The Arbitration Rock was set in 1769 as the boundary marker between the two Long Island townships of Newtown and Bushwick. Since Newtown was in Queens County (now the New York City borough of Queens) and Bushwick in Kings County (now the borough of Brooklyn), this rock the size of a Volkswagen Beetle also served to mark the dividing line between these two colonial New York counties.

==Background==
An acrimonious dispute over the boundary lines between the two townships had started as far back as 1661. “The feeling ran so high that men of one community would stone those of another." To a large extent, the dispute reflected the conflict between the original Dutch settlers of Bushwick with the burgeoning English colonists of Newtown, New York.

In 1768, "a bill was passed in the legislature for a commission to draw a line to designate the boundary between the two townships." In 1769, the borderline between the two towns and counties was established measured from this large rock that would ultimately be referred to as the "Arbitration Rock". Still the dispute was not settled until 1880, when the state sent surveyors to verify the point on the old rock made in 1661.

Through the 19th century, Arbitration Rock was the official marker for property disputes and all property lines were measured from its center including the border of the New York City borough of Brooklyn (coterminous with Kings County of New York State). In 1898, the two towns were absorbed into a consolidated City of New York. The rock was of diminishing importance after that and by 1917, it was nearly covered with earth and debris.

New York City subsequently redrew the Brooklyn–Queens boundary in 1925 to resolve problems caused by the ruler straight Brooklyn–Queens borderline that was running through the middle of houses. Some people had kitchens in Queens and living rooms in Brooklyn, in addition to facing confusion about voting and tax rates. A grid plan was imposed on the two boroughs and the rock became redundant.

= SET OF TASKS =
• a. List every distinct year mentioned in the passage on Arbitration Rock, in order of first appearance.
• b. Reproduce the portion of the passage on Arbitration Rock starting at "Through the 19th" and ending at "rock became redundant.".
• c. Answer these questions from the passage on Arbitration Rock:
(i) To what vehicle is the size of the rock compared?
(ii) In what year were the two towns absorbed into a consolidated City of New York?
(iii) What was imposed on the two boroughs after the boundary was redrawn in 1925?

= SUPPLIED INFORMATION =

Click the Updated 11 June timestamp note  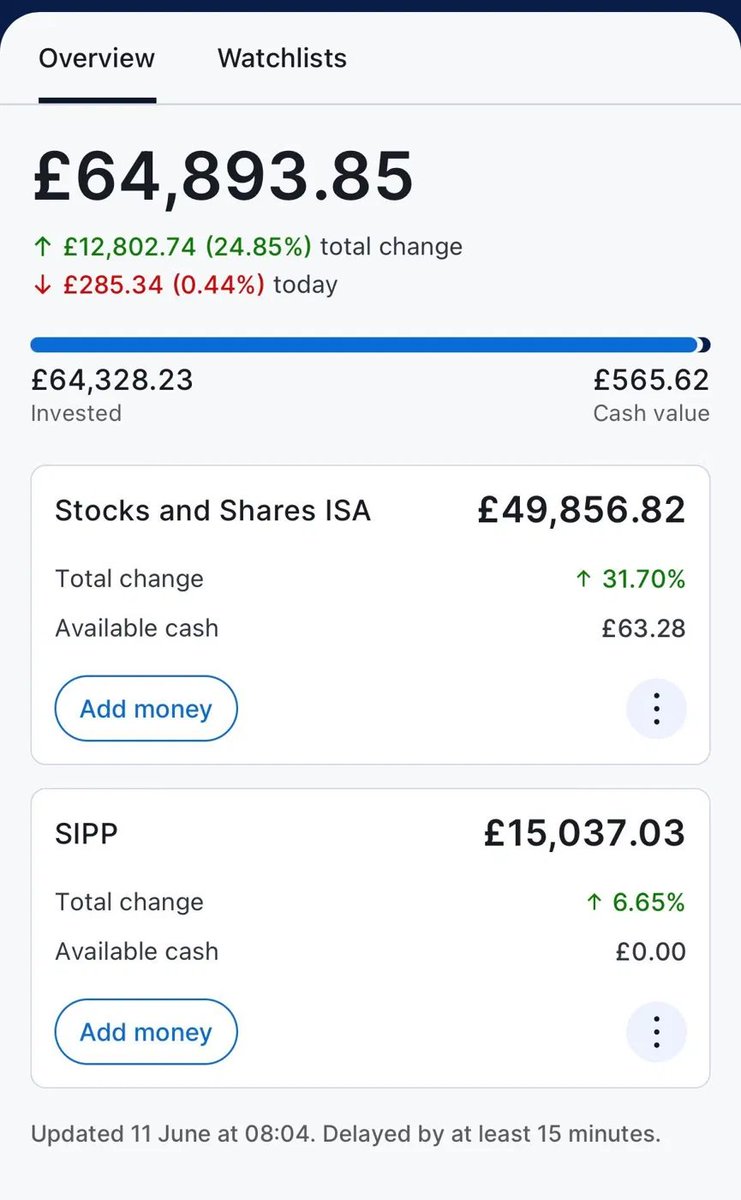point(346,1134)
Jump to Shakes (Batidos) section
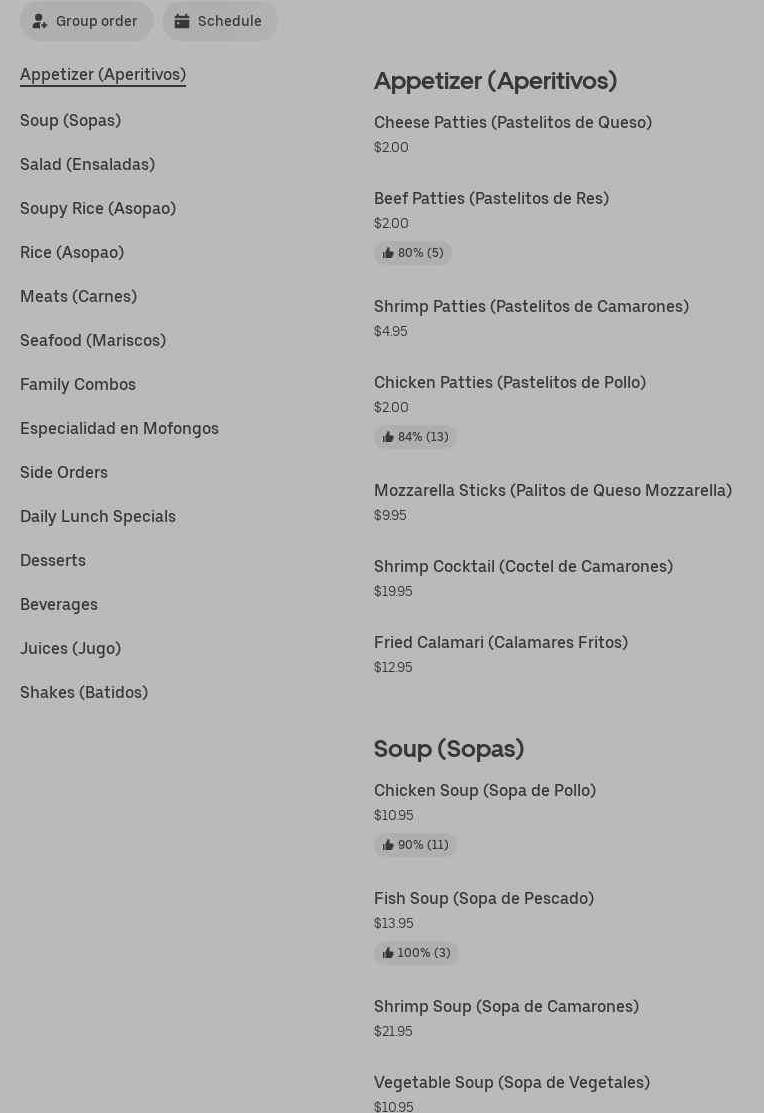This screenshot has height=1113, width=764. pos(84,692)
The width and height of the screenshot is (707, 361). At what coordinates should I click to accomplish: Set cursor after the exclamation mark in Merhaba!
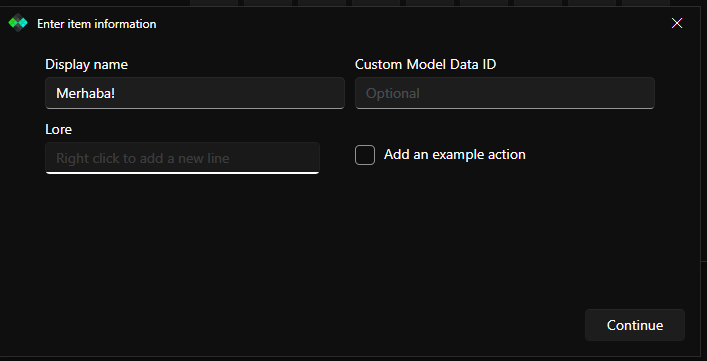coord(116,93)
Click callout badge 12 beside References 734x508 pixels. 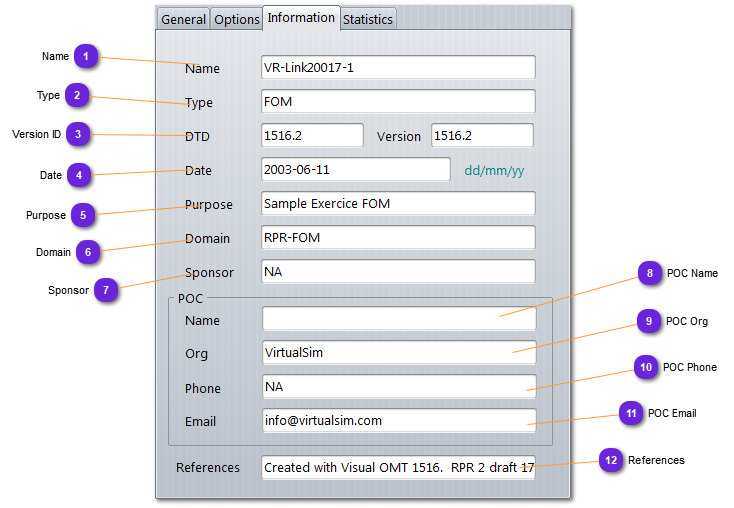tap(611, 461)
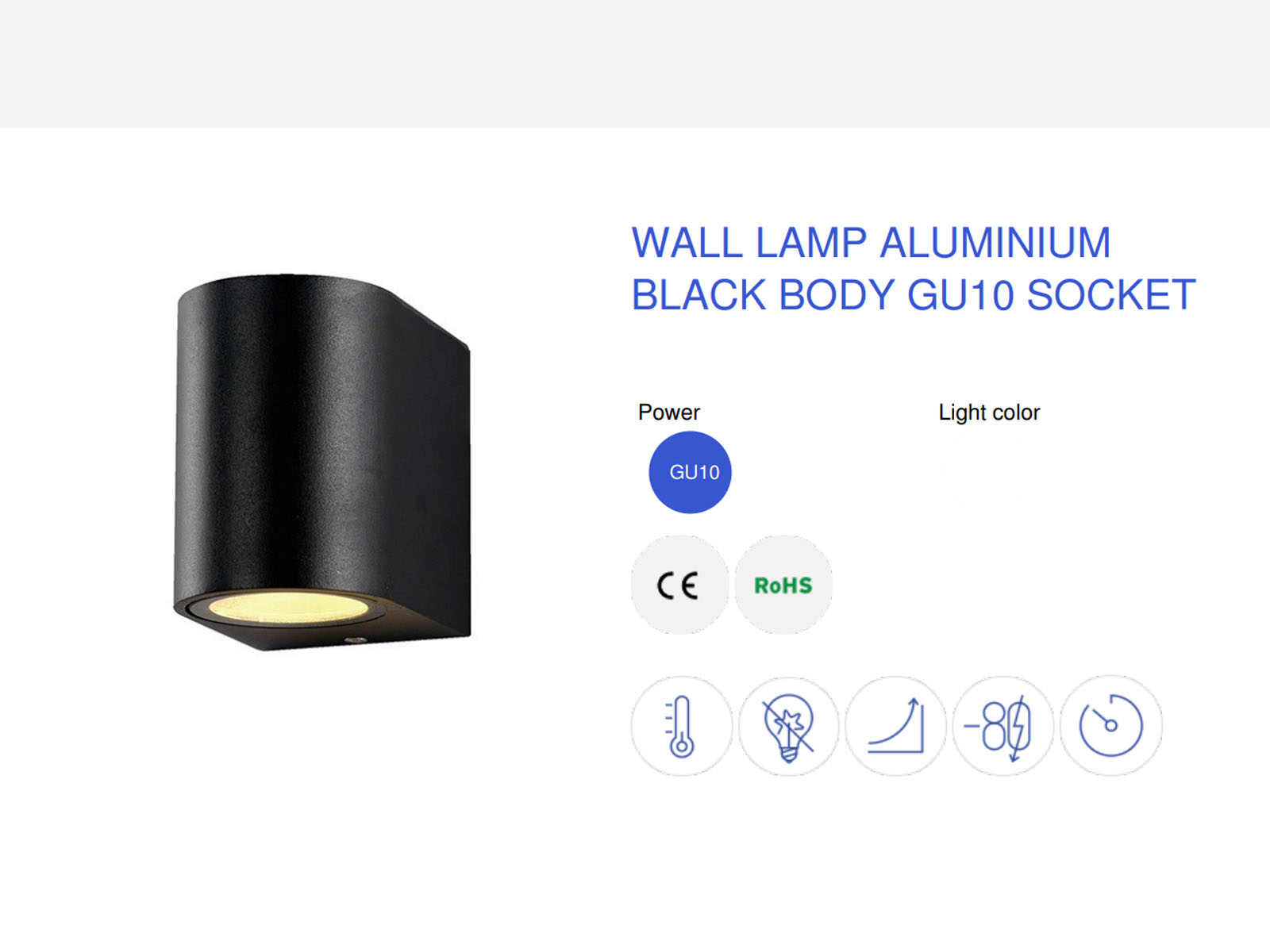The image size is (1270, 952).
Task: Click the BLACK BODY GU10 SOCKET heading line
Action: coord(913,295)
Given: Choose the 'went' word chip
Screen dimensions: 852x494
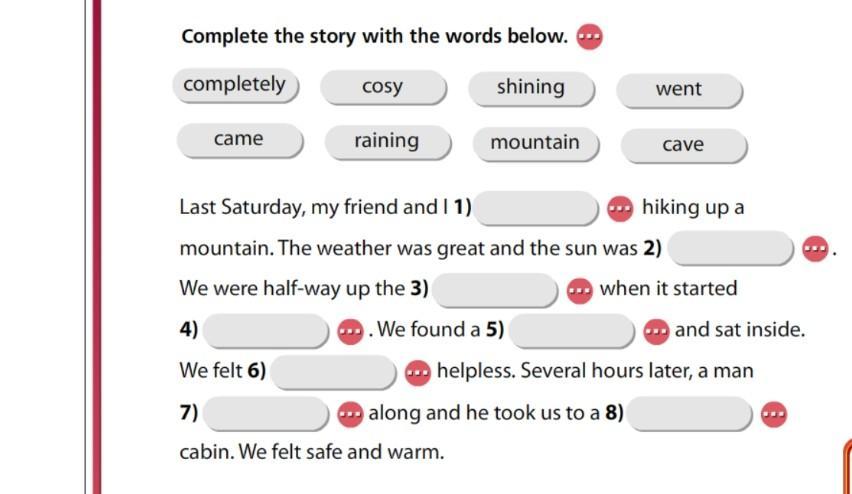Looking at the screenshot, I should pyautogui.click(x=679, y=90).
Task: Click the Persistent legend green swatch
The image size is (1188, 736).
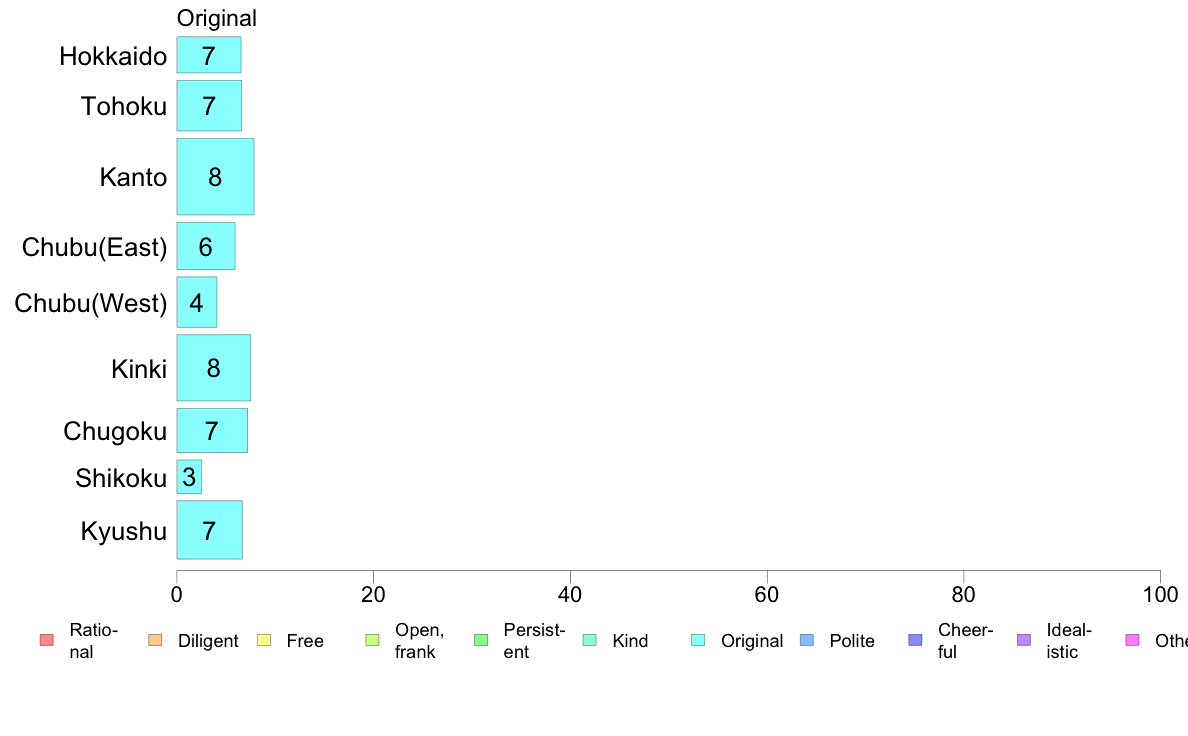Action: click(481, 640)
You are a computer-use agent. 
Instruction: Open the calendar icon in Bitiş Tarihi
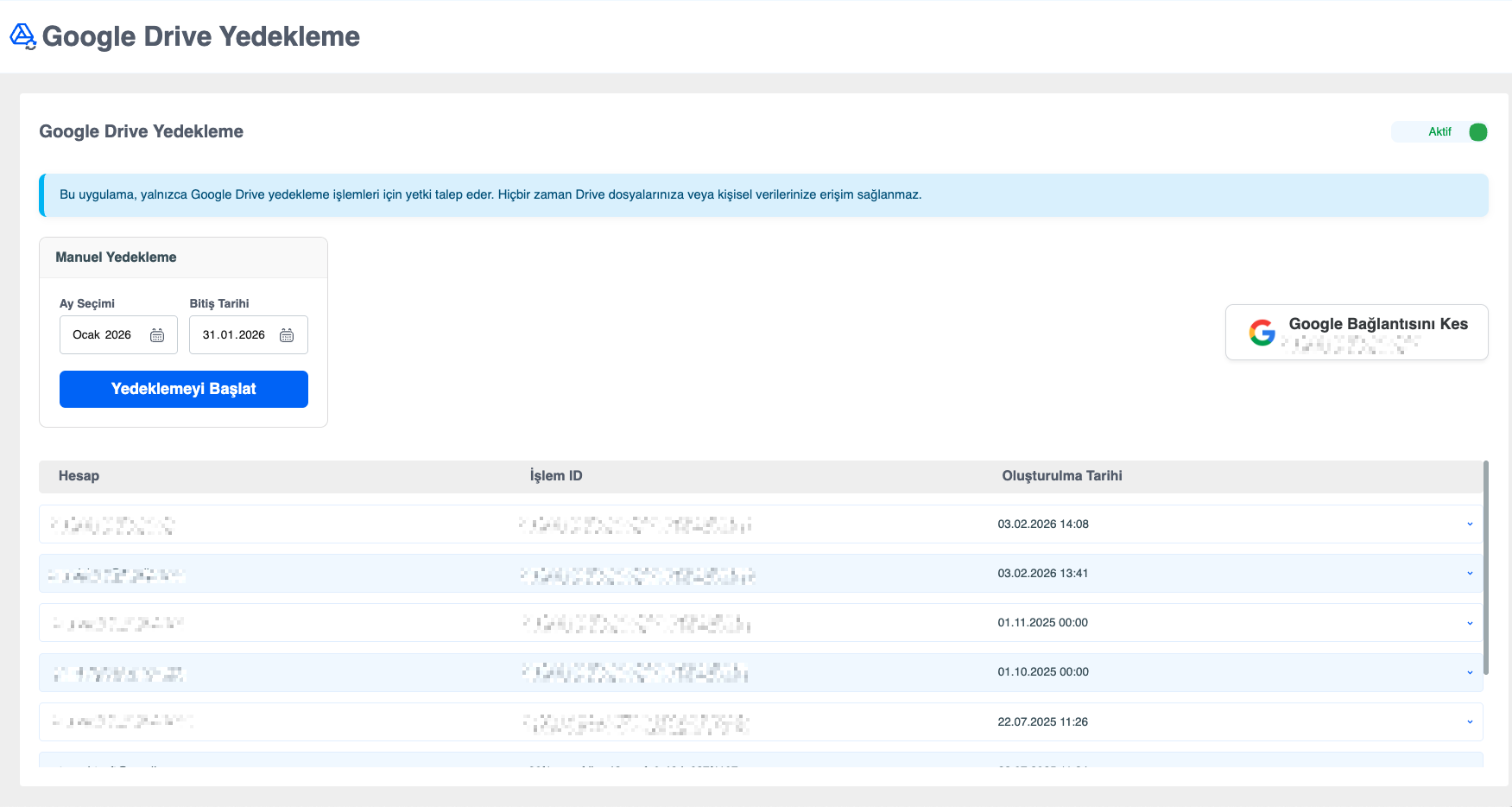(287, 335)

= TASK-BY-TASK RESULTS =
• a. 1769, 1661, 1768, 1880, 1898, 1917, 1925

• b.
Through the 19th century, Arbitration Rock was the official marker for property disputes and all property lines were measured from its center including the border of the New York City borough of Brooklyn (coterminous with Kings County of New York State). In 1898, the two towns were absorbed into a consolidated City of New York. The rock was of diminishing importance after that and by 1917, it was nearly covered with earth and debris.

New York City subsequently redrew the Brooklyn–Queens boundary in 1925 to resolve problems caused by the ruler straight Brooklyn–Queens borderline that was running through the middle of houses. Some people had kitchens in Queens and living rooms in Brooklyn, in addition to facing confusion about voting and tax rates. A grid plan was imposed on the two boroughs and the rock became redundant.

• c.
(i) A Volkswagen Beetle
(ii) 1898
(iii) A grid plan